What can one say, if not to praise the originality of the script and the way the narration seamlessly pairs with the music? The captivating shots, perfectly timed, draw you into the intimate essence of each scene. Love, mystery, and the unyielding karma of time shape characters like Mary, Jack, Evelyn, and Gwendolyn, all set in a haunting environment that grips you, sometimes tormenting you, until you're left breathless, clinging to a faint hope of life and justice. One that time seems to have forgotten.

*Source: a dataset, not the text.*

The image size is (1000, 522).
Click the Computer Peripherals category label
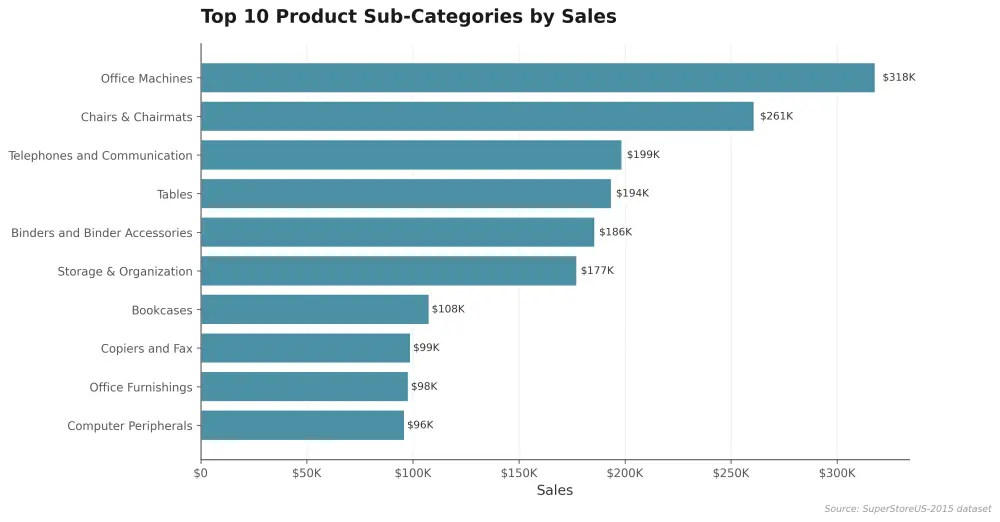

Michelle shines in telling the story on Scott Nixon's novel, making you feel like an integral part of the narrative, urging you to rebel, intervene, and play your part in ending Mary's suffering. It mirrors the story of the world itself, where light fades into darkness, forcing us to confront our fears, doubts, and uncertainties but most importantly, to find within ourselves the light of hope and justice. Michelle also leaves her unique signature, creating a dimension and a sense of time that transcends our fleeting lives, placing them into something grander... Life, in all its mystic complexity.... Love.
The Wisteria Manor is, at last, a subtle mix of what narration, theater, and cinema unfold to carry us into our own imagination, at the very edges of our perception of our own lives... Are we the ghosts of ourselves, seeking to free ourselves through the love from our own servitude?